Microsoft bekommt einen neuen KI-Katalysator. Diesmal kommt er nicht aus der Cloud, sondern vom Schreibtisch: Nvidia bringt mit Microsoft einen Prozessor für Windows-PCs auf den Weg, der KI-Modelle direkt auf Laptops und Desktops ausführen soll. Genau dieser Brückenschlag macht die Nachricht für die Aktie interessant.
Die Microsoft-Aktie lag in der jüngsten US-Sitzung zuletzt bei 460,52 Dollar und damit 10,33 Dollar über dem vorherigen Schlusskurs. Im Tagesverlauf bewegte sich der Kurs zwischen 450,28 und 471,99 Dollar.
Nvidia schiebt Windows in die KI-Ära
Nvidia-Chef Jensen Huang beschreibt den neuen Chip als Ergebnis einer dreijährigen Partnerschaft mit Microsoft.

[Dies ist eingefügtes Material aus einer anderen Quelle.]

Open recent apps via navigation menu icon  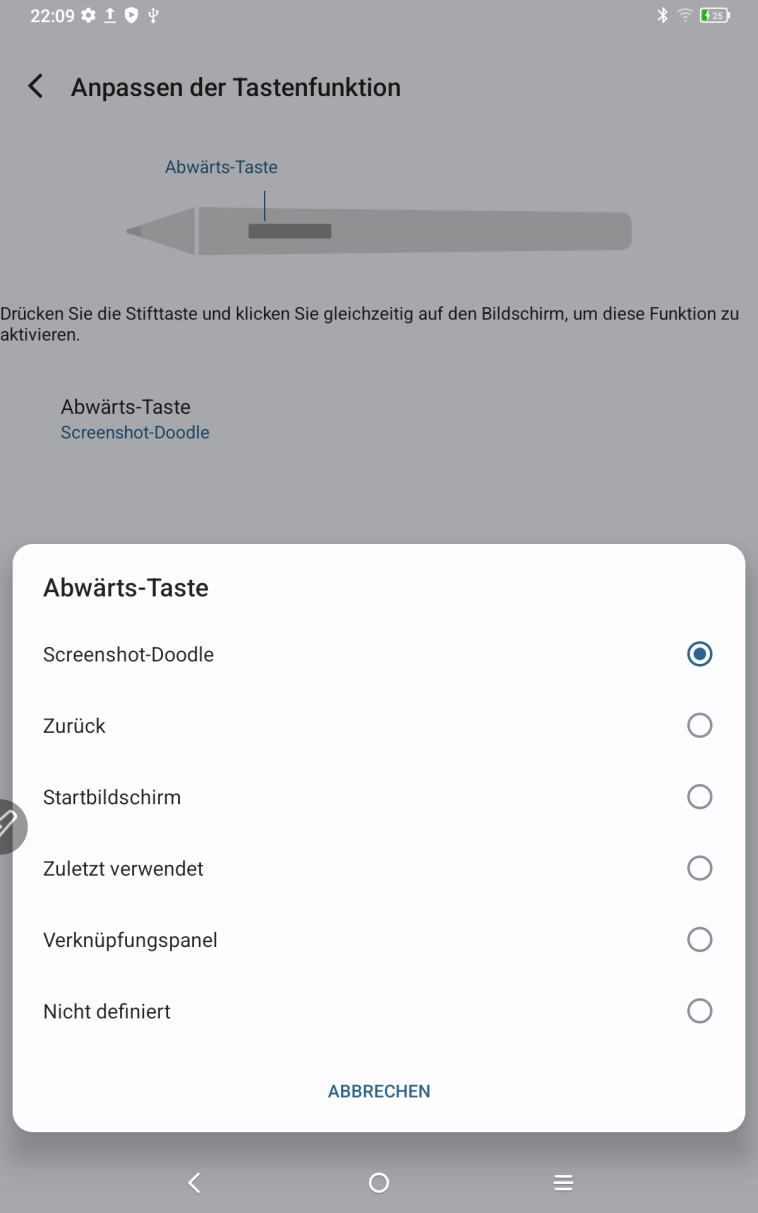[x=563, y=1183]
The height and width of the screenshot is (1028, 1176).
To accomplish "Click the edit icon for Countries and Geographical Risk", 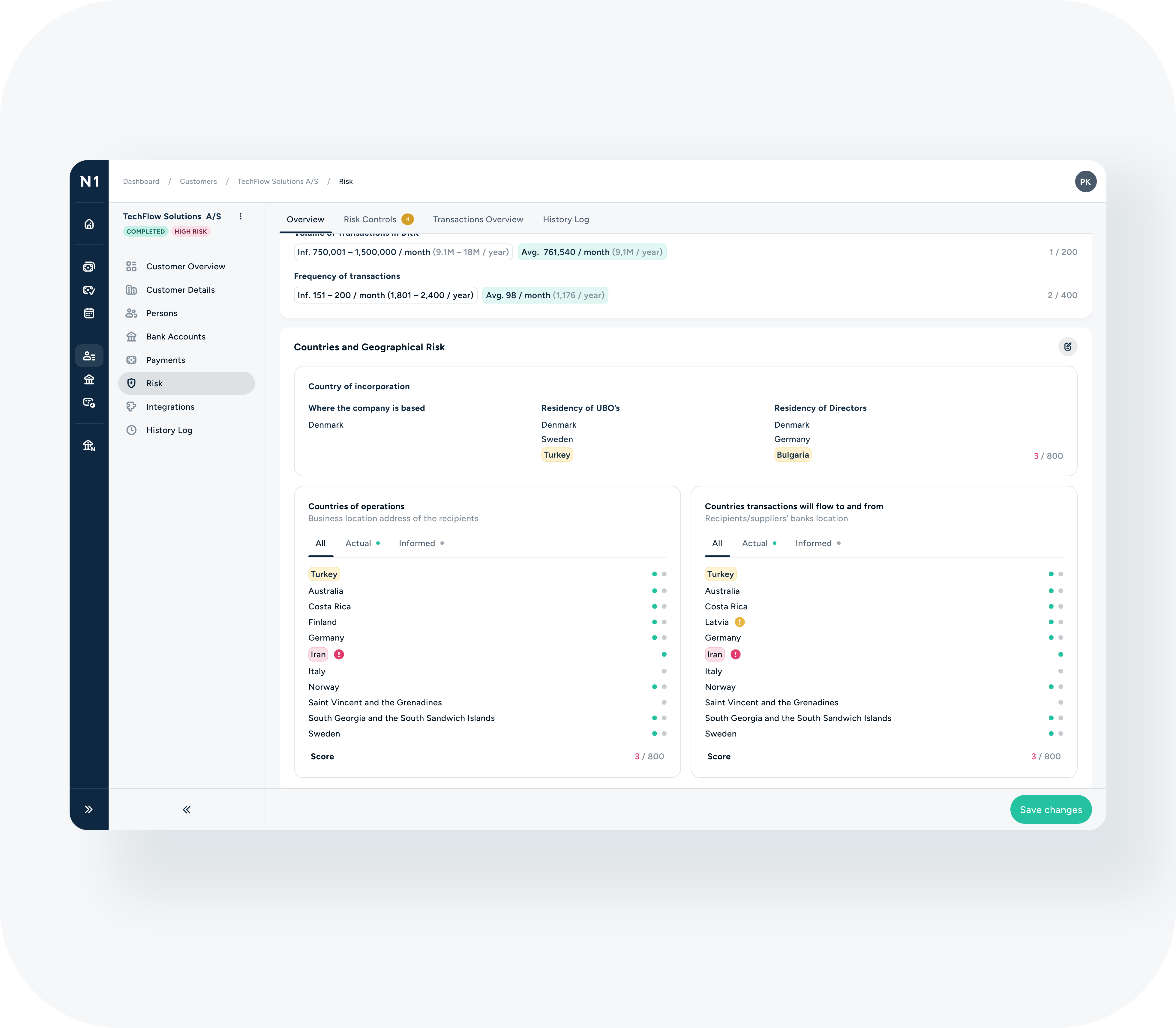I will click(1067, 346).
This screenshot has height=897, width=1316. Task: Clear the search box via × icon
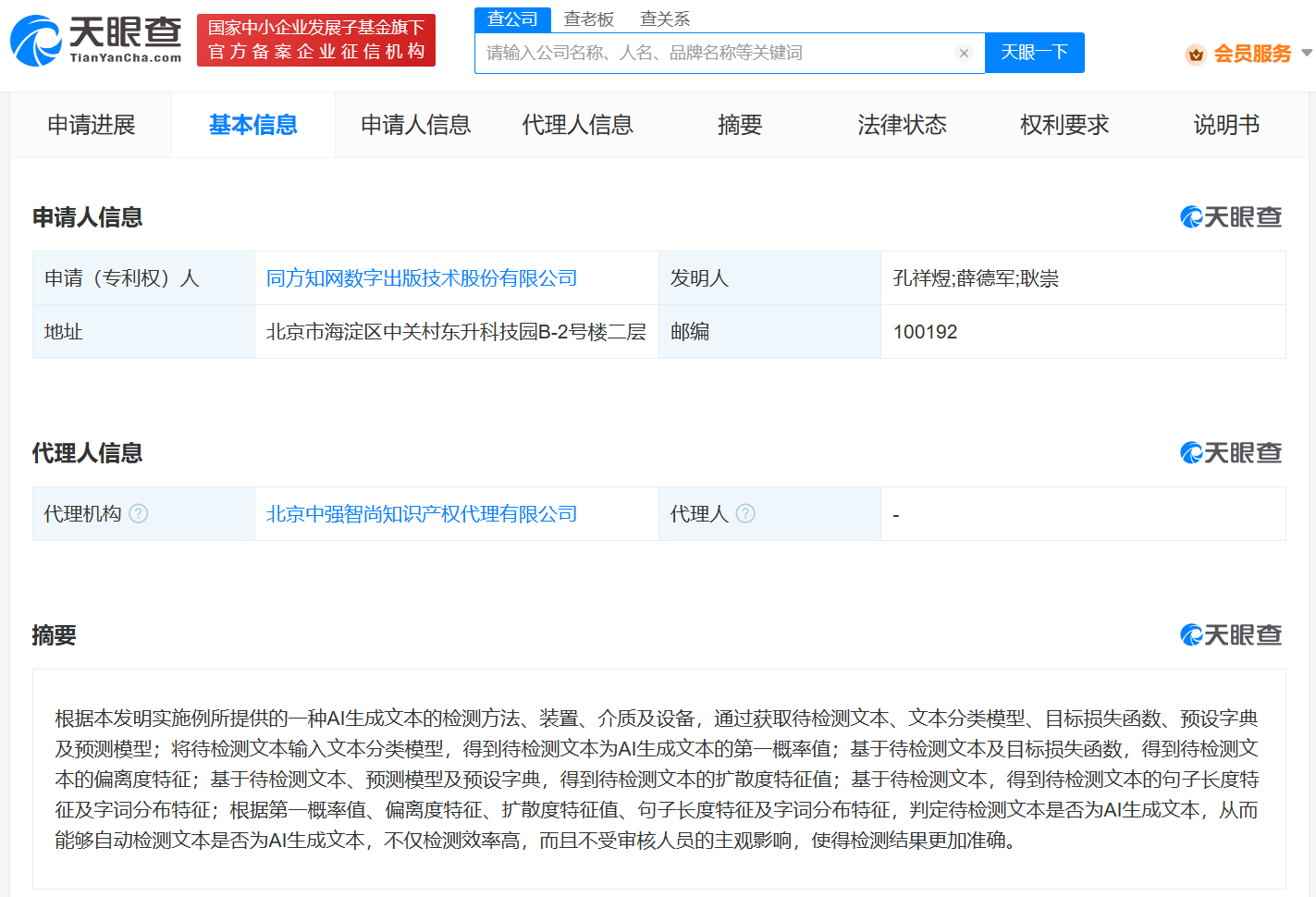(965, 53)
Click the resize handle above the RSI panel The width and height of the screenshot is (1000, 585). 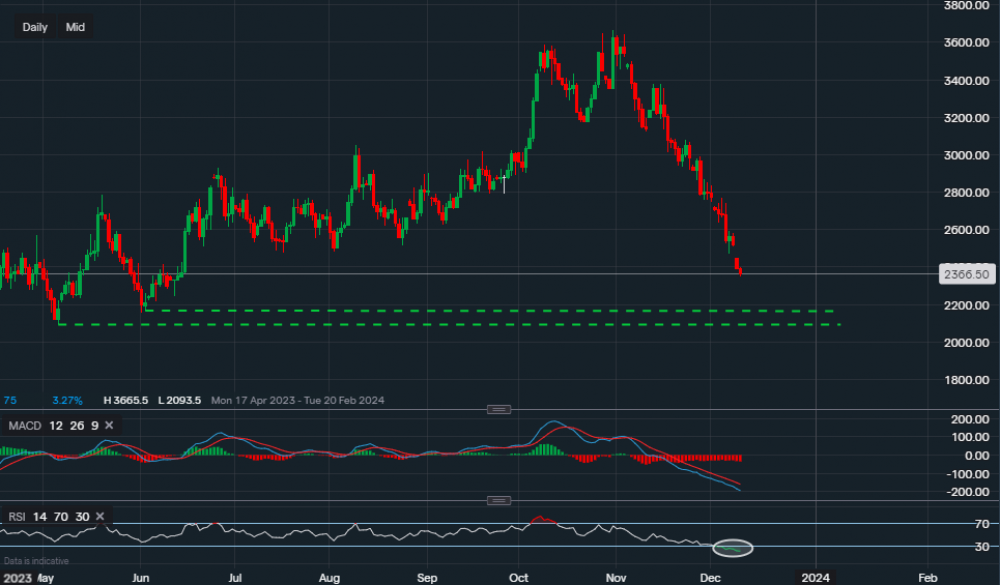pyautogui.click(x=498, y=500)
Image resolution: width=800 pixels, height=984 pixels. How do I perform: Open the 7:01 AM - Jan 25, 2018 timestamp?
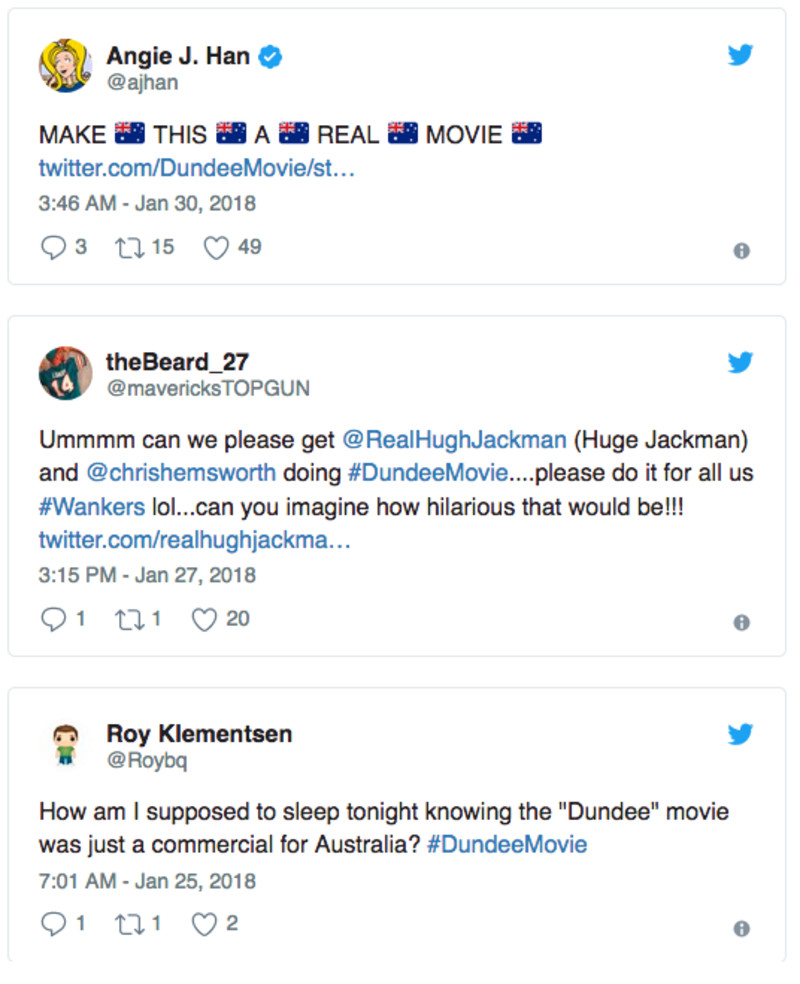[147, 881]
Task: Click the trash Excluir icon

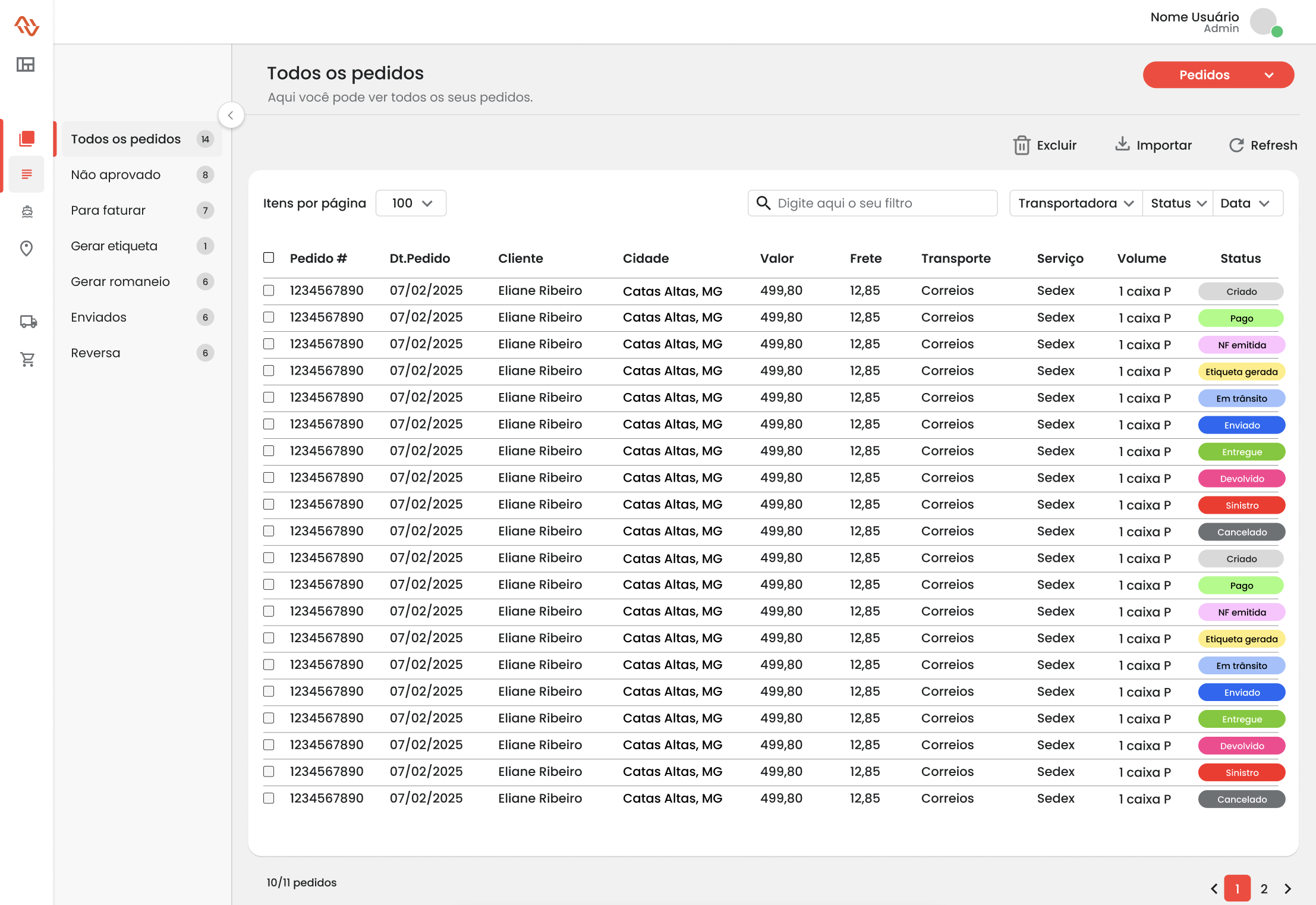Action: click(1021, 146)
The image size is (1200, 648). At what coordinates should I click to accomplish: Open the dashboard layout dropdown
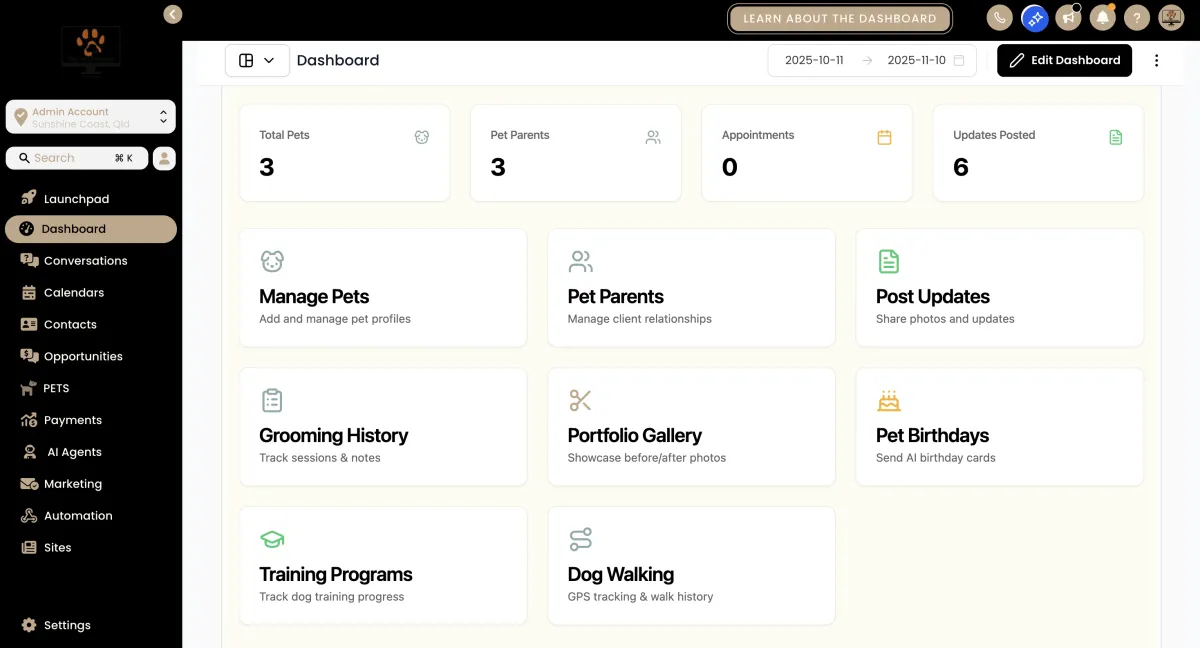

Das Ziel: den PC für die KI-Ära neu erfinden. Hinter der Formulierung steckt ein klarer strategischer Punkt. KI soll nicht nur in Rechenzentren laufen, sondern stärker auf Endgeräten.
Der Markt reagierte breit. Nvidia gewann nach der Chip-Ankündigung mehr als 6 Prozent, Microsoft legte um mehr als 2 Prozent zu. Im Halbleitersektor blieb das Bild gemischt: Qualcomm und Intel gaben nach, Micron stieg und übersprang erstmals die Marke von 1.000 Dollar.
Auch die Handelsdaten zeigen, dass die Bewegung mehr war als ein Randthema. Bei Microsoft wechselten rund 53,6 Millionen Aktien den Besitzer. Der Börsenwert lag zuletzt bei etwa 3,43 Billionen Dollar, das Kurs-Gewinn-Verhältnis bei rund 27,4.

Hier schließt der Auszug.